[Data records]
- Opening Delimiter -
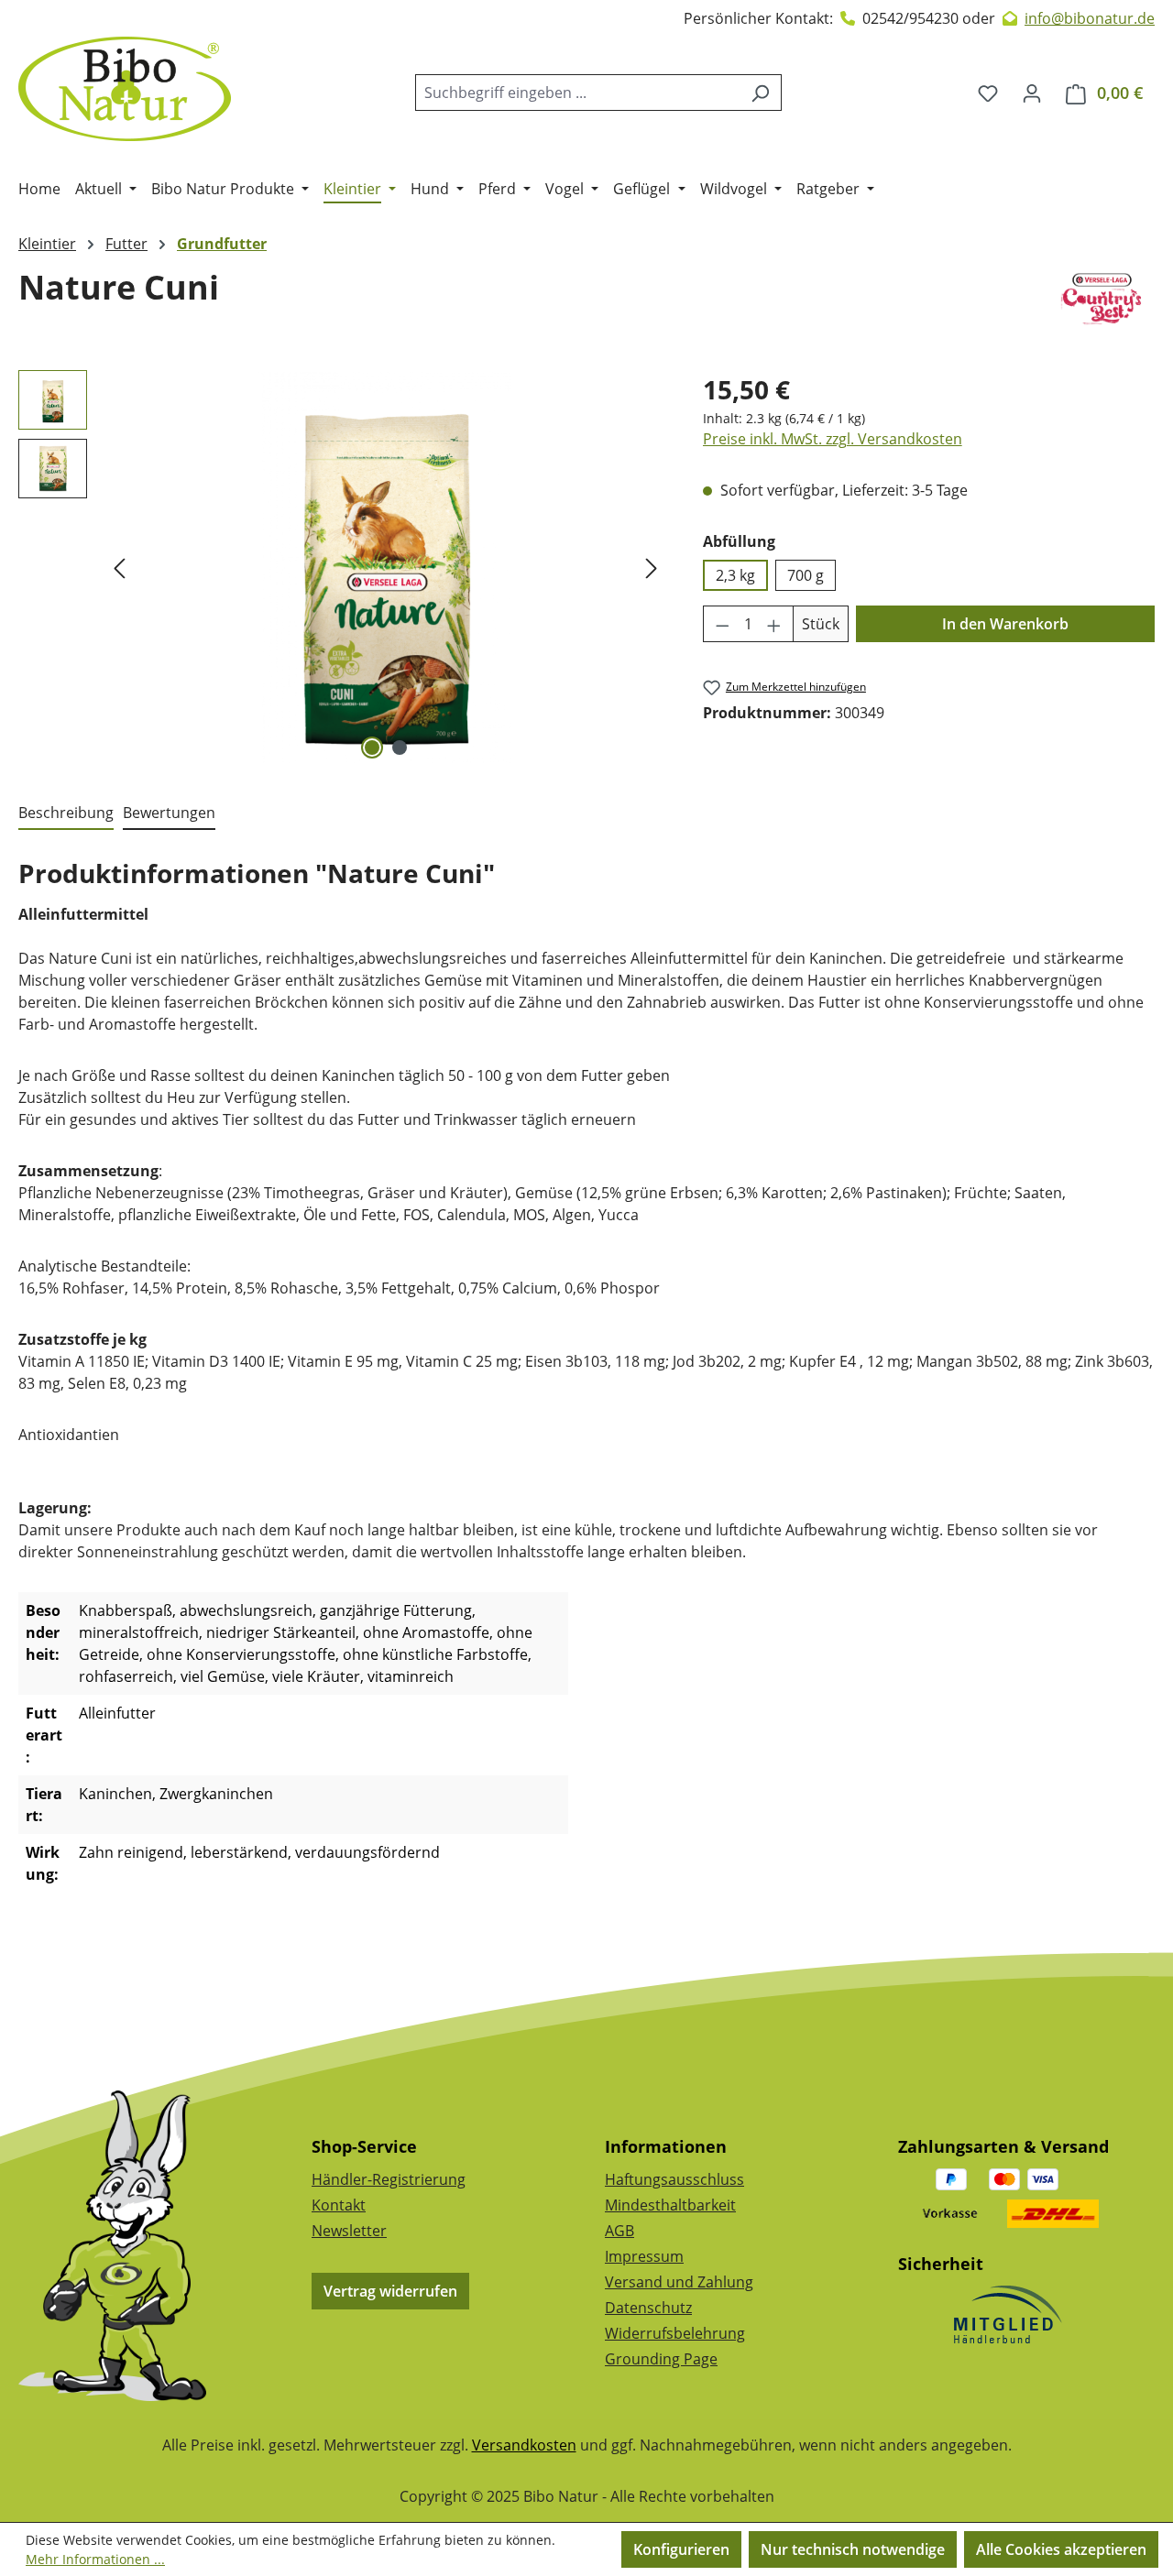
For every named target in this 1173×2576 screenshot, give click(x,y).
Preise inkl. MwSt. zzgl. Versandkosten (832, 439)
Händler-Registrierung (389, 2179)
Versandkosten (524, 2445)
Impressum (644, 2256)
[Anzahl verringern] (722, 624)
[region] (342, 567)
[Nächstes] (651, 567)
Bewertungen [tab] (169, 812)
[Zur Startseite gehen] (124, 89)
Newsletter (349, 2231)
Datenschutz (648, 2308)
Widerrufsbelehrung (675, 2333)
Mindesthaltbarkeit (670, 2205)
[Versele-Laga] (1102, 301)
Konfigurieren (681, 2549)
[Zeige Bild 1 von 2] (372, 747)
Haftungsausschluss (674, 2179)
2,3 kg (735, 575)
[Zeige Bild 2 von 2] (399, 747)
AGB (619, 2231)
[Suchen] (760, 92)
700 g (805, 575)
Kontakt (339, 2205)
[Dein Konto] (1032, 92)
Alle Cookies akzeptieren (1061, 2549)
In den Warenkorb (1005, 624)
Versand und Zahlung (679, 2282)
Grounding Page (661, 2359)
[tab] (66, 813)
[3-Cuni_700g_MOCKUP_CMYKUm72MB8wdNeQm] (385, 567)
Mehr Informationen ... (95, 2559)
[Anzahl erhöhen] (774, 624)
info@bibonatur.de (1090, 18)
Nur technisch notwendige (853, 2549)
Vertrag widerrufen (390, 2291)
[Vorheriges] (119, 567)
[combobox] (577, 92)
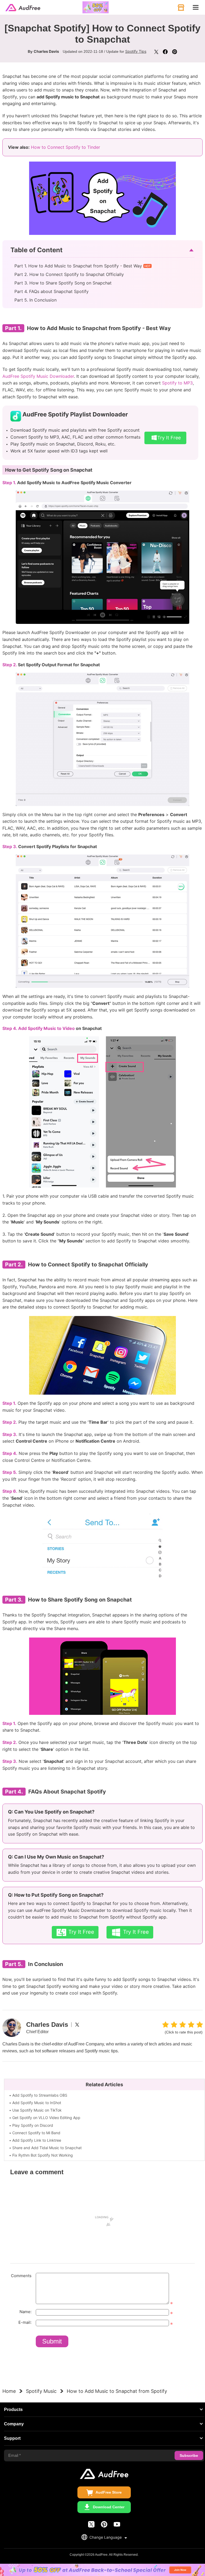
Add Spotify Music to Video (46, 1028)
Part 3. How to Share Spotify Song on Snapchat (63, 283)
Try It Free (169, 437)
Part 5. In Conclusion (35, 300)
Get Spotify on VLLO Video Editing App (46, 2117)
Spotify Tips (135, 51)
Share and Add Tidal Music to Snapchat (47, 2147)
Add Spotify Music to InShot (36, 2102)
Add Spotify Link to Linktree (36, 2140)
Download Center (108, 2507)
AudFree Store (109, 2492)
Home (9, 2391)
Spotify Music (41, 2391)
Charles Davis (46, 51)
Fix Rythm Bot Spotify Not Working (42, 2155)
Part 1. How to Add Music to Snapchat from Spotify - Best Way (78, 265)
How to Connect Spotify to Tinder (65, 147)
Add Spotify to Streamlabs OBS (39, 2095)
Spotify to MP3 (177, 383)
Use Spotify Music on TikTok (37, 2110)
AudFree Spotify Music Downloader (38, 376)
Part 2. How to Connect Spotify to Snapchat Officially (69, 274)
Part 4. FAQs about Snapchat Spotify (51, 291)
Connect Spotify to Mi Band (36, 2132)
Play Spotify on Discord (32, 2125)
- Closing Delimiter -
Work item: Please reproduce, word for word, every line from the line with "Add Spotify Music to Video (46, 1028)" to the final line above, including both ends.

Your solution:
Add Spotify Music to Video (46, 1028)
Part 3. How to Share Spotify Song on Snapchat (63, 283)
Try It Free (169, 437)
Part 5. In Conclusion (35, 300)
Get Spotify on VLLO Video Editing App (46, 2117)
Spotify Tips (135, 51)
Share and Add Tidal Music to Snapchat (47, 2147)
Add Spotify Music to InShot (36, 2102)
Add Spotify Link to Linktree (36, 2140)
Download Center (108, 2507)
AudFree Store (109, 2492)
Home (9, 2391)
Spotify Music (41, 2391)
Charles Davis (46, 51)
Fix Rythm Bot Spotify Not Working (42, 2155)
Part 1. How to Add Music to Snapchat from Spotify - Best Way (78, 265)
How to Connect Spotify to Tinder (65, 147)
Add Spotify to Streamlabs OBS (39, 2095)
Spotify to MP3 (177, 383)
Use Spotify Music on TikTok (37, 2110)
AudFree Spotify Music Downloader (38, 376)
Part 2. How to Connect Spotify to Snapchat Officially (69, 274)
Part 4. FAQs about Snapchat Spotify (51, 291)
Connect Spotify to Mi Band (36, 2132)
Play Spotify on Discord (32, 2125)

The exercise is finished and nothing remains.